I’m sure he didn’t, although it’s a far cry from the several sleepless nights he’s had during the past four hard luck years. If there ever were a School of Hard Knocks, McMurray would be placed at the head of the class – in particular, he’s been a quick study in Oh-So-Close 101. Twice, in ’04 and ’05, McMurray found himself in perfect position to make the Chase for the Nextel Cup heading to the final regular season race at Richmond. Twice, McMurray had to face reporters, his team, and most of all, himself – after watching his chances slip away. One of those years, McMurray at least recovered for the $1 million bonus offered to 11th place in the final standings – but that was little consolation in the midst of three straight winless seasons driving Chip Ganassi’s No. 42.
In search of an answer, McMurray broke his contract – and Ganassi’s heart – by making the move from Dodge to Ford, driving for legendary Jack Roush since ’06. It appeared to be perfect solution – but what was supposed to be a career-defining move instead became a lesson in how getting over the hump was harder than simply switching teams.
“When I moved to Roush, I thought with the success that they had in 2005 – with the amount of races that they won and how many laps they led – that that’s what I needed,” McMurray explained not long ago.
It wasn’t. During a nightmare that saw him finish 25th in the final standings, McMurray spent the better part of last season getting picked apart from all angles. By the beginning of this year, pretty much every member of the media had him pegged to be the first driver fired. Confidence was down, the future was bleak, and expectations appeared out of reach. But deep down, McMurray never lost the sense of drive that got him his chance to race at the sport’s top level.
“If you don’t wake up every single morning and think you’re gonna be on the pole and think you’re gonna win, you’re not going to,” he claims. “This sport is so mental that if you don’t feel that way, then you should find something else to do.”
So he didn’t – and that’s when Larry Carter entered the building.
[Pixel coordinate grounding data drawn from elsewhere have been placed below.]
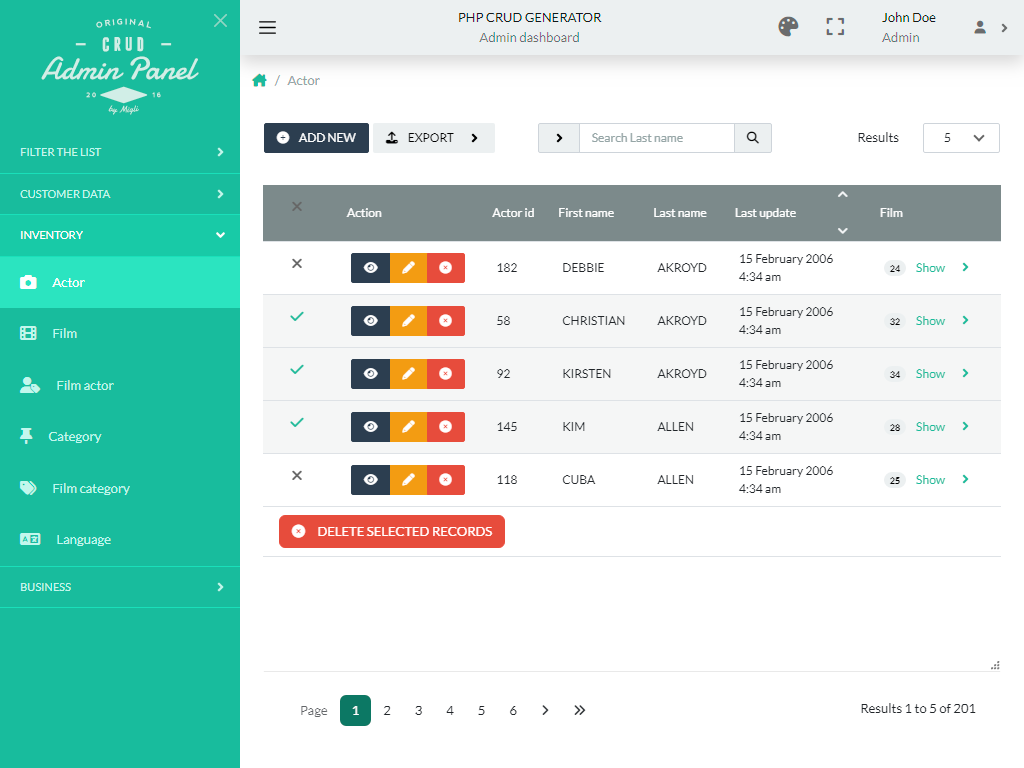Image resolution: width=1024 pixels, height=768 pixels.
Task: Toggle fullscreen mode icon
Action: 835,27
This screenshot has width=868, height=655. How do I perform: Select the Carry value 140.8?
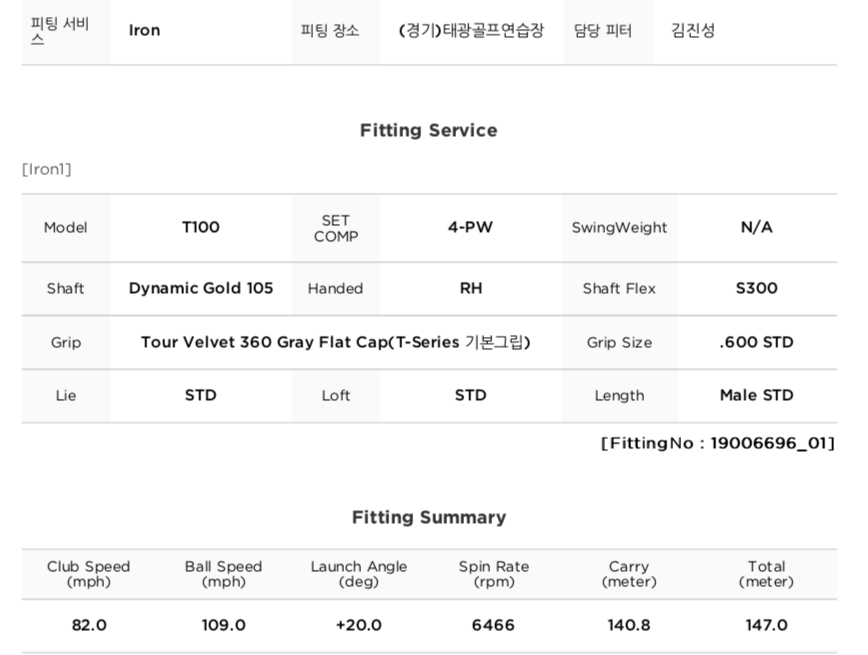(629, 626)
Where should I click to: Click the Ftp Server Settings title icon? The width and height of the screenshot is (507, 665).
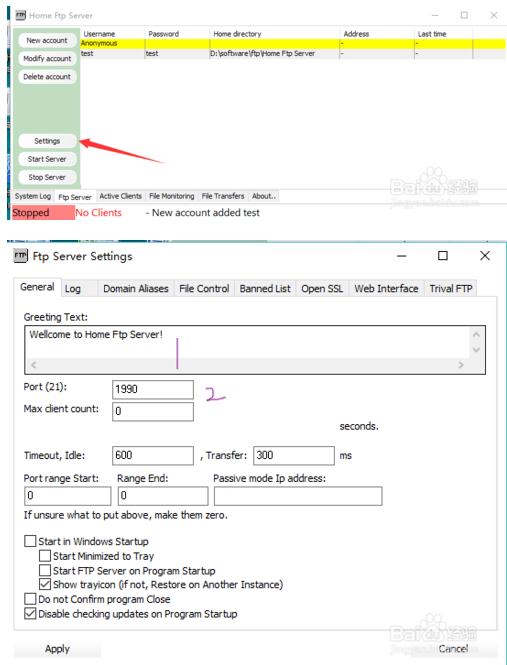20,256
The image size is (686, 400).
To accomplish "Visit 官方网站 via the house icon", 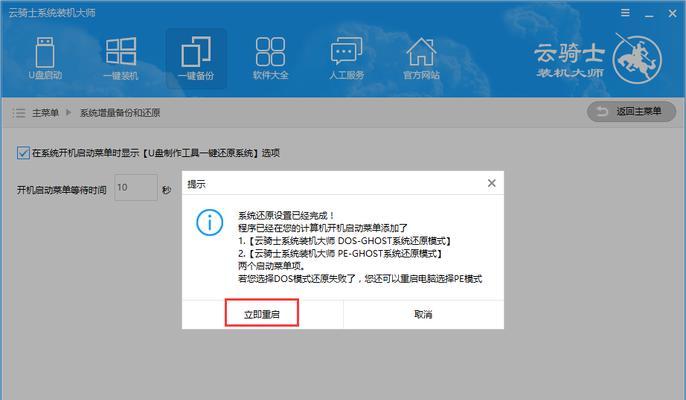I will [420, 57].
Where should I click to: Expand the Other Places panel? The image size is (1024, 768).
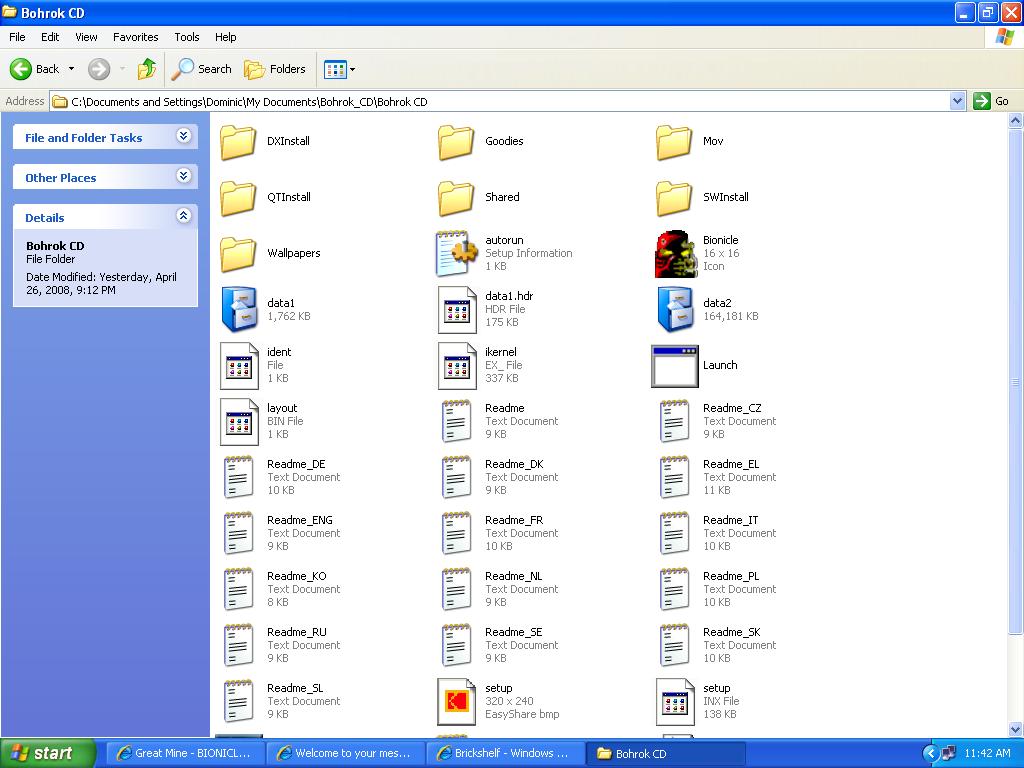click(183, 177)
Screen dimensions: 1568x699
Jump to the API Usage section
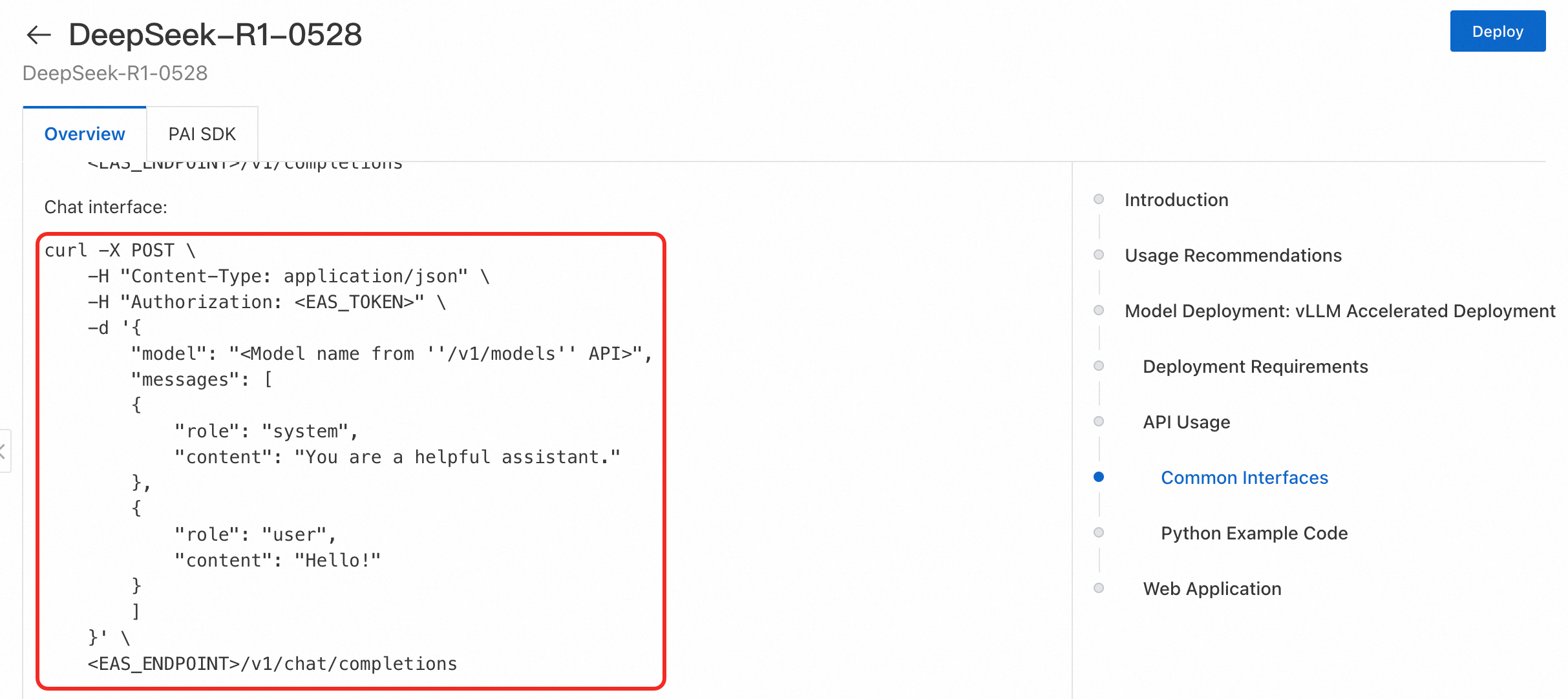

Out of options, it was actually McMurray last season that went to Carter and asked for support when Roush had put the rebuilding effort for the No. 26 solely in the drivers’ hands. Carter had plenty of other options at the time – but knew from a special source that McMurray was a driver capable of being saved.
“Donnie Wingo [McMurray’s old crew chief at the No. 42] is probably my best friend in the garage, and he’s been around this sport – I think he was a crew chief when he was, like 9 years old – and he has a lot of experience,” explained a level-headed Carter Saturday night. “When Donnie and Jamie worked together, they ran well every week, so there was never a question in my mind (that) Jamie McMurray could drive a racecar.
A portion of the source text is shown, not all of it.